Delaware has put in a great deal of effort into promoting solar power systems, which makes it one of the better states to made the early switch to a renewable energy package. The series of incentives available to residents of Delaware include solar rebates, property tax credit, and net-metering, which are all featured here -
The average payback time for a standard-sized solar energy system (5kW) is about 5 years.
Delaware energy rates are higher than the national average at 13.55 cents/kWh. If you installed a 5kW system you would save approx. $793 per year on your electricity bill ($66/month).
The state of Delaware provides an exceptional rebate package through the Green Energy Program which helps offset the initial installation costs of PV equipment. Rebates are split between the cooperative, municipal, and investor-owned electric companies. A Delaware electric cooperative customer is able to claim $900 per kW for the first 5kW and $450 per kW after that, which increases to a maximum of $7500. While a customer of the investor-owned utility (Delaware Power) can claim a higher sum, which is $1250 per kW for the first 5kW, $750 per kW up to 10kW, and a further $350 per kW up to 50kW – resulting in a maximum incentive of $15000. Rebate packages from the municipal utilities differ greatly, which can range from $0 to $15000.
Delaware is somewhat lacking in this department and isn’t offering a tax credit for solar energy installations– although this might be forgiven if you consider the impressive state rebates and performance incentives.
Delaware is a state with no sales tax, so a tax exemption for solar energy system just doesn’t apply here. Although the installed PV equipment is exempt from property tax, which can be quite a big deal considering the increase in value a typical property achieves is approx. 20x the annual utility savings
The Renewable Portfolio Standard (RPS) in the state of Delaware is quite strong with a mandate to produce at least 25% of its energy from renewable source by the year 2026. Delaware is taking a gradual approach to reaching its target, which currently stands at 8.5% of its energy coming from natural sources. This will increase to 19% by the year 2019-2020 rising at a rate of 1.5% per year, and then to increase to 25% by the year 2025-2026 rising at a rate of 1% per year. The RPS will mandate that at least 3.5% of its electricity sales come from solar energy.

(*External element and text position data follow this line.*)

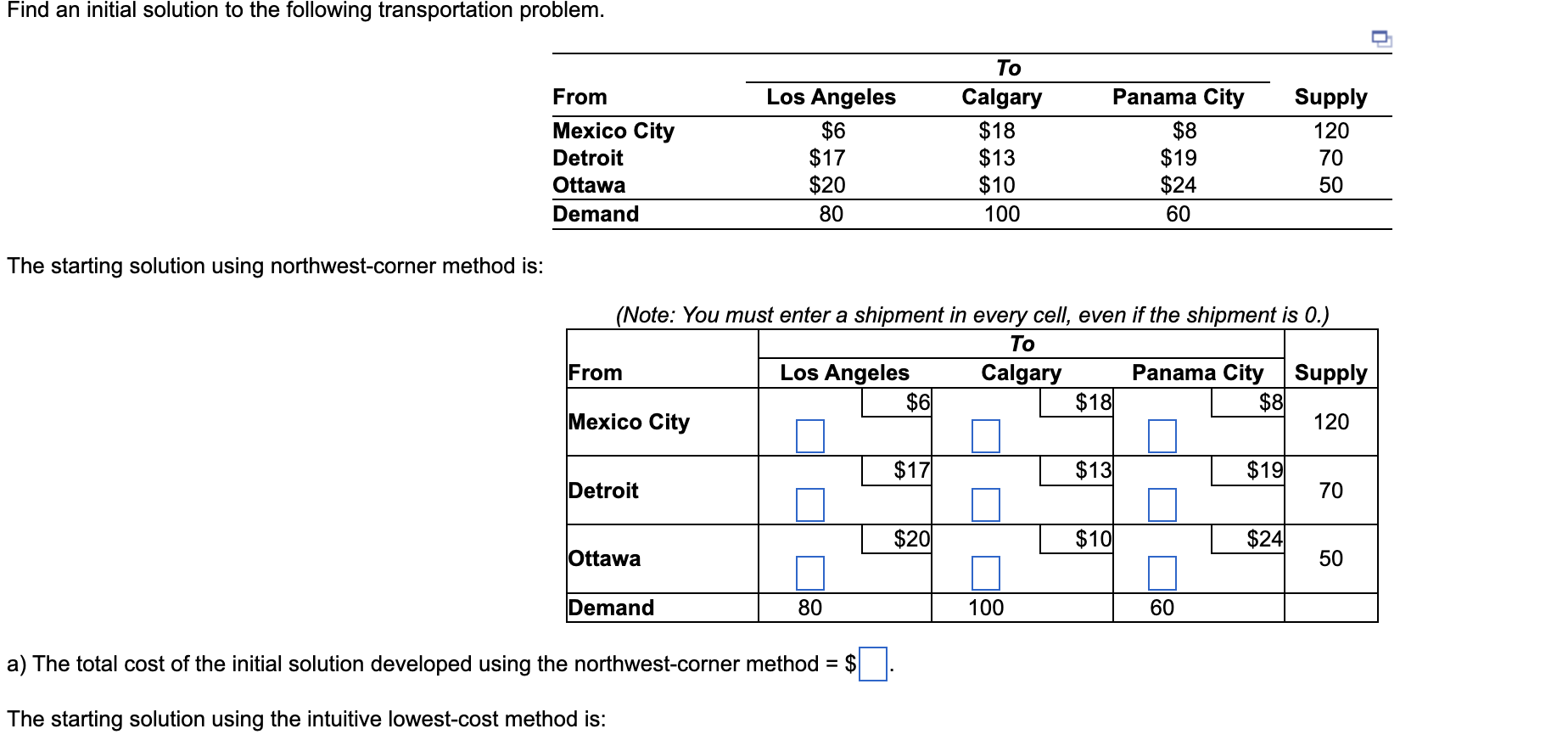Image resolution: width=1568 pixels, height=740 pixels.
Task: Select the $13 cost cell for Detroit
Action: (x=1092, y=469)
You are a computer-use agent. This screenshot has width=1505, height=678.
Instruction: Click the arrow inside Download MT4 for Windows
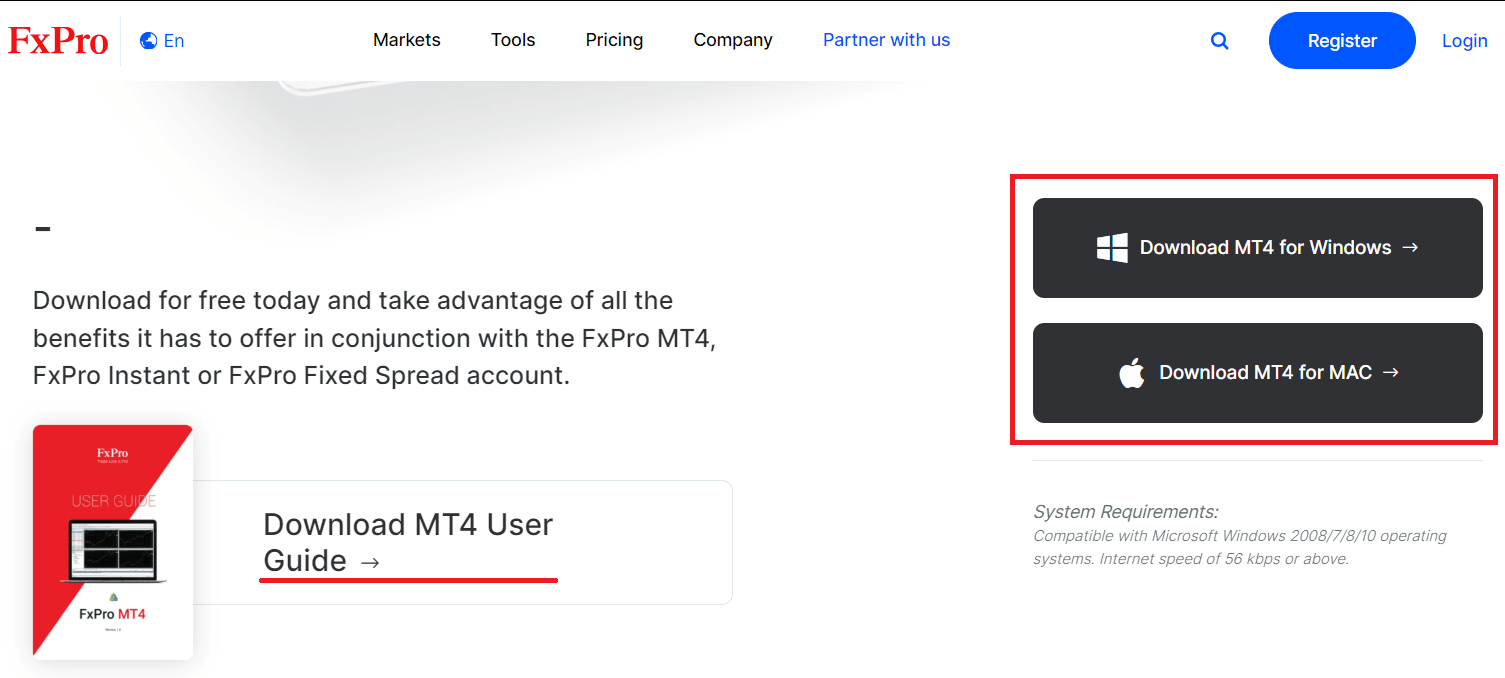1410,247
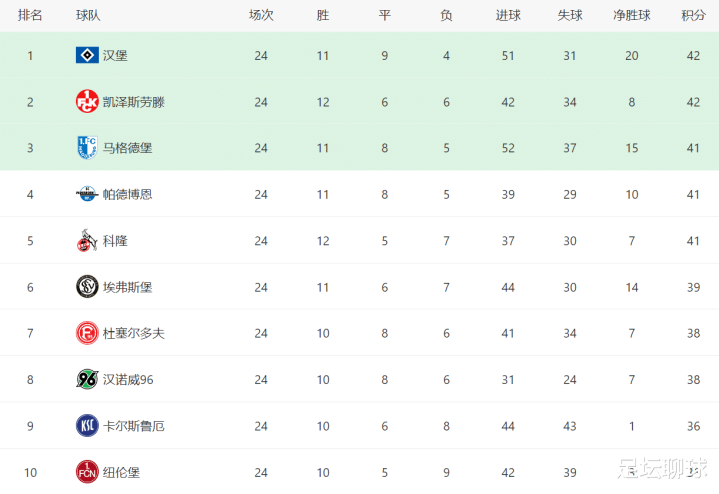Select the Nürnberg FCN crest

coord(87,472)
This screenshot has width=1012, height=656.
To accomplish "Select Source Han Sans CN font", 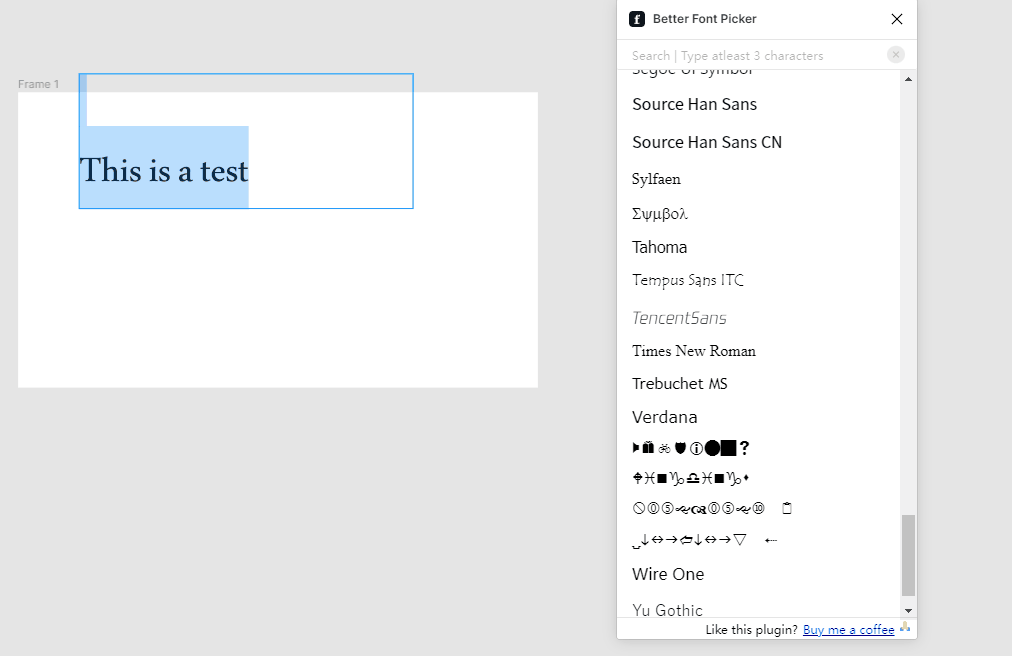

Delaware’s net-metering laws are pretty clear-cut with a customer able to claim a credit back on their electricity bill for the excess energy generated, which is the amount of energy produced but won’t be used. If a customer continues to hold surplus electricity that spans an entire year, a choice is given to either continue rolling the credit over to the next bill or elect for a cash refund to be issued.